Plot of several common binary large margin loss functions.

Lin (2002) showed that the theoretical minimizer of the hinge loss is sign(p(x) – 0.5). Consequently, the SVM only targets at the Bayes classification boundary asymptotically. As a result, the SVM boundary {x : f̂(x) = 0} estimates the Bayes boundary {x : p(x) = 0.5}, where f̂(·) is the solution to (1). Lin et al. (2002) proposed a weighted hinge loss by giving different weights for the positive and negative classes and solves a weighted version of (1), namely,

\min {(1 - π) \sum_{i : y_{i} = 1} H (f (x_{i})) + π \sum_{i : y_{i} = - 1} H (- f (x_{i})) + λ J (f)}

(2)

for some π ∈ [0, 1]. It reduces to (1) when π = 1/2. The weighted SVM (2) was originally proposed to handle the problem of unequal representation of categories in the training sample or unequal costs for positive and negative misclassifications with π and 1 – π being the known costs for negative and positive classes, respectively. Interestingly, it turns out that the classification boundary of the optimizer f̂(·) of (2) estimates the Bayes boundary {x : p(x) = π}.

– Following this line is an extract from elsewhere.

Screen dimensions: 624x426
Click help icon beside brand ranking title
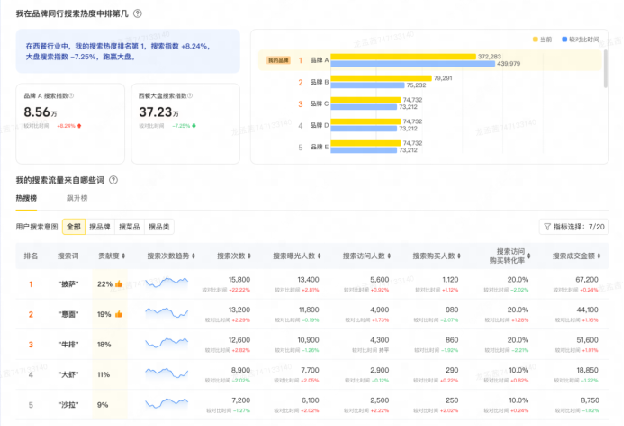(137, 14)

Motivated by the properties of a weighted loss function, Wang et al. (2008) proposed to solve (2) for many different π’s and, consequently, to estimate the conditional probability p(x) via bracketing the probability. For simplicity, they proposed to solve (2) individually over a grid 0 = π₁ < π₂ < ⋯ π_K = 1. The corresponding algorithm for estimating the conditional class probability can be summarized as follows.

Wang et al.’s Algorithm (2008):

Initialize π_k = (k – 1)/(K – 1) for k = 1, 2, … , K.
Train a weighted large-margin classifier for π_k by solving (2) and denote the solution as f̂_{π_k}(x) for k = 1, 2, … , K.
For each x, compute $k^{*} = k^{*} (x) ≜ \max {k : {\hat{f}}_{π_{k}} (x) \geq 0}$ and $k_{*} = k_{*} (x) ≜ \min {k : {\hat{f}}_{π_{k}} (x) \leq 0}$ . The estimated conditional class probability is given by $\hat{p} (x) = \frac{1}{2} (π_{k^{*}} + π_{k_{*}})$ .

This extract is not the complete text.